Of course they aren't. They are merely attempting to catch as many criminals as possible and often chose to do so in a way that imposes significant costs on innocent civilians as a byproduct. Drug/DUI checkpoints are a prime example: the police are not 'chomping at the bit' to illegally seize motorists, they are attempting to catch criminals but inadvertently violating civil rights.
One need not imply bad intentions on the part of police in order to condemn some of their more zealous techniques.
<i>I would say that the Hudson opinion laid out good alternatives.</i>
Hudson laid out alternatives, but as the dissent pointed out, despite the examples of knock and announce violations being legion, no one could find a single example of any of the alternatives Scalia presented having been used.
12.7.2007 5:37pm
cjwynes - I too am not a fan of the exclusionary rule. I think it's pretty riduculous that when an innocent person's civil rights are violated they don't get any compensation but when a guilty persons rights are violated they get a get-out-of-jail-free card. It strikes me as quite unfair, and a rather high cost for our civil rights. BUT I do recognize that rule can be a significant deterent on police violating civil rights. If you don't think that the rights of innocent people are violated by some police in their desire to make arrests I dare say you are being a bit naive.
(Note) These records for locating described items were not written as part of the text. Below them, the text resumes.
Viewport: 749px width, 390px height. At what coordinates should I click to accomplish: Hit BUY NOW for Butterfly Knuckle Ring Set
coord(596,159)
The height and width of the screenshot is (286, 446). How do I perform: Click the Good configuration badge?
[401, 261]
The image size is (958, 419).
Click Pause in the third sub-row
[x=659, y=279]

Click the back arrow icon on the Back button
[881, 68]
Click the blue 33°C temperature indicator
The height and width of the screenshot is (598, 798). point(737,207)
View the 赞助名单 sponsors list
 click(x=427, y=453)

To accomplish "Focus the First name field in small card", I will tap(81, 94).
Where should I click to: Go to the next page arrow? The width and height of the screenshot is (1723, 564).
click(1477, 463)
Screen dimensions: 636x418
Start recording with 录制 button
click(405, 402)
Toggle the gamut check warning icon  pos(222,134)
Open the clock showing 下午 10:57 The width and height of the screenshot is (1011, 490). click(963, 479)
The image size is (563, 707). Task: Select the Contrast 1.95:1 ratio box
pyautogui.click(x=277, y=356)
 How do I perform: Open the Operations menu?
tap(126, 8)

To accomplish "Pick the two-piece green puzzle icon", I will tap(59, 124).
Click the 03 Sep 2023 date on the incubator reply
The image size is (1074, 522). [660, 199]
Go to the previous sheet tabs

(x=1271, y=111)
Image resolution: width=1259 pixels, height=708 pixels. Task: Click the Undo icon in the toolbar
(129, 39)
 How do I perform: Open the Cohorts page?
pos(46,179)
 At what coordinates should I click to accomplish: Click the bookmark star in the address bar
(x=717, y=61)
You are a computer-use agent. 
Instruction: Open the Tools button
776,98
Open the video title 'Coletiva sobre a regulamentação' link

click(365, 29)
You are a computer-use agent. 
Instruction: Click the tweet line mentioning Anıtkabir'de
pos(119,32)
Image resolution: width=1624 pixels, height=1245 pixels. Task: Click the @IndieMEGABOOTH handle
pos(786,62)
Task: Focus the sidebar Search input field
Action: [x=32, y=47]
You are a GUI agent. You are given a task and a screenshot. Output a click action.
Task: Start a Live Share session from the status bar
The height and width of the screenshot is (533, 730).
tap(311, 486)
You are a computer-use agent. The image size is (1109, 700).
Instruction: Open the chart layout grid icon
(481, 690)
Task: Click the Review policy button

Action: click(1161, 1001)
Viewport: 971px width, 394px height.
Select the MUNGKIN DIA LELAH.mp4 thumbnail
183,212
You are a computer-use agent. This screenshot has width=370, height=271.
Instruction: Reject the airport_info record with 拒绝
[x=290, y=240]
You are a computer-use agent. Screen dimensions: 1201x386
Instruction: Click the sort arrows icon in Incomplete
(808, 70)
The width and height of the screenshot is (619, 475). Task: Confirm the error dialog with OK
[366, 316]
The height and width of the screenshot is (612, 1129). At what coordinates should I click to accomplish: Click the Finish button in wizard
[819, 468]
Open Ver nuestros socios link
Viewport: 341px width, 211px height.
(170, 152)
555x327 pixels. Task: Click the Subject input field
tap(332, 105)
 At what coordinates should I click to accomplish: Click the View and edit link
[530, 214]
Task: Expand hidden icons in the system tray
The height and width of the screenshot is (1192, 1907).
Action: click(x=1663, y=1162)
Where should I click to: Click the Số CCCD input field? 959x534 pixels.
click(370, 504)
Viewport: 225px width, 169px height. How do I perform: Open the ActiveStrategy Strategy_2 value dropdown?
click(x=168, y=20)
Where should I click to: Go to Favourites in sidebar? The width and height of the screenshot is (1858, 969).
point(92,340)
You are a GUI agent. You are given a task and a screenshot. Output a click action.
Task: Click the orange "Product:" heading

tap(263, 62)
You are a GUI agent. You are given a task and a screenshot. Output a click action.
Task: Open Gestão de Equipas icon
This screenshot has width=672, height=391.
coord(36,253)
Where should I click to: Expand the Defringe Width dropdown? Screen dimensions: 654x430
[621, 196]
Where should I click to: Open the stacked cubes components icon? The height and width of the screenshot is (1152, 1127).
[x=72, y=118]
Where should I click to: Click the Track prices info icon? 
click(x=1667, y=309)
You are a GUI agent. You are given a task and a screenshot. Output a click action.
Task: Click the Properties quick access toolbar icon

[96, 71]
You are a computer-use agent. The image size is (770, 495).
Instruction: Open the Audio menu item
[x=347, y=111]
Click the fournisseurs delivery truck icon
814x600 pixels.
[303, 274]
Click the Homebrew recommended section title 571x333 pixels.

So I think it's a poor idea to start claiming we should rid ourselves of the exclusionary rule without recognizing that we need some method of protecting our civil rights from the state.
12.7.2007 5:40pm
cjwynes - Also, I can't say much about your remarks about Sweden, since you haven't mentioned how their civil rights are enforced (or for that matter what their civil rights are), and I have no idea myself what they are. However, I do know that Sweden isn't burdened with a heterogenous nation where many different cultures collide, and so does not have the same crime or criminal enforcement problems, so perhaps police are less apt to violate their citizens rights because they can relate better to them.
Also, I find it fascinating that you're making a comparative law argument at the same time as your making a originalism argument ("The exclusionary rule is ... rooted in no such tradition, and it has .. little basis in our constitution ..."). Not much consistency to your argument there.
12.7.2007 6:18pm
Richards prevents a blanket exception in that the police can't just say, "This warrant involves drugs, so we're not going to knock," and the court can't just say after the fact, "It involved drugs, so you didn't need to knock." (In Richards, the magistrate had explicitly denied them a no-knock.) But look at what actually happened in Richards: the court went right ahead and decided that their not-knocking was reasonable.
All that Richards really stands for is the proposition that everyone has to go through a kabuki dance where they recite a few boilerplate facts related to drugs and pretend that those facts are "specific," instead of just saying "drugs." In the end, see how often a judge is going to deny an application for a no-knock warrant in a drug case.
(To quote Richards: "In order to justify a "no knock" entry, the police must have a reasonable suspicion that knocking and announcing their presence, under the particular circumstances, would be dangerous or futile, or that it would inhibit the effective investigation of the crime by, for example, allowing the destruction of evidence." Can you imagine "particular circumstances" involving drugs where they won't have such a "reasonable suspicion"? Remember, it doesn't even have to be right; it just has to be reasonable.)